Page 125 of Wreck Me

While there was no doubt in my mind that Caspian King would do everything and anything in his power to protect Caleb and me, there’d been a degree of separation there when it had come to the fact that it had been Sky in the immediate danger, not us. Sure, he knew I cared for her at this point and I was sure Cal had told him about his growing sentiment and fondness toward her as well, but she wasn’t one of us. Not officially and definitely not from Caspian’s perspective, in his mind.

And even then, him coming down there personally and so suddenly with no time to prep or strategize, or to put measures in place to minimize the fallout of the King of the City headed down to that notorious location in the furthest thing from covertly, was definitely outside his usual protocol.

He could’ve sent his guys.

Hell, he could’ve sent Luke. If that ghost-like figure hadn’t already been there already.

So, as much as I didn’t like to think that Cas would use his very skilled use of manipulation and calculation anywhere near Cal and me, the events of tonight did actually raise that possibility.

It had me wondering whether he’d actually used this fucked-up night as an opportunity in his bigger strategy, that he’d used it to play the savior to Sky, to frame himself that way, to gain her trust without having to go the long way around where that was concerned, and possibly even to make it so that she owed him a favor.

Fuck. I hoped I was just being paranoid, especially when it came to that last part, because owing Caspian King a favor absolutely was not a good position to be in.

I checked my surroundings, then ducked inside his office

My blood was roaring in my eyes as I found myself making a beeline for his desk.

His immaculate desk. He’d at least locked his laptop and papers away before he’d left then.

But there was one thing he never locked away. At least not in his desk. It was only locked via the door of the office itself.

Don’t. Don’t do it.

I rounded the desk and reached for the bottom drawer.

My hands were shaking, all the more violently than with the rage alone.

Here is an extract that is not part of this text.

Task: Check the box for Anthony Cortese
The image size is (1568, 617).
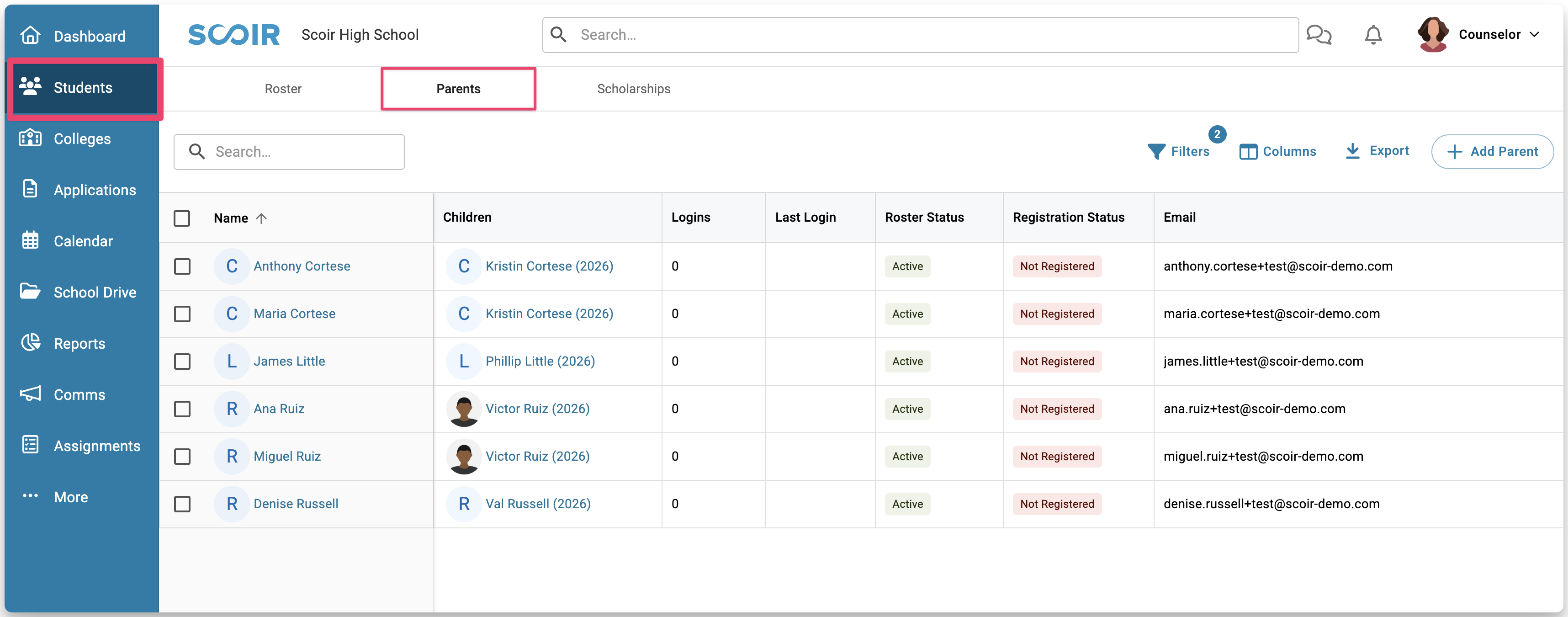Action: point(182,266)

Now, there was even more than that.

The promise of relief.

Of numbness.

Escape from reality.

Escape from pain.

Things were different now.

I was different now.

It wouldn’t be the big deal that others might view it as.

I could handle it this time.

It didn’t really need to be all or nothing when it came to this. I’d just been unnecessarily strict about it.

I could control it.

I just needed it to calm down.

Just this once.

I hesitated.

Just to take the edge off. That’s all it is. You need it, you can’t go back in there in this state, and you know it.

I reached for the drawer and it was unlocked as usual, just like I’d anticipated.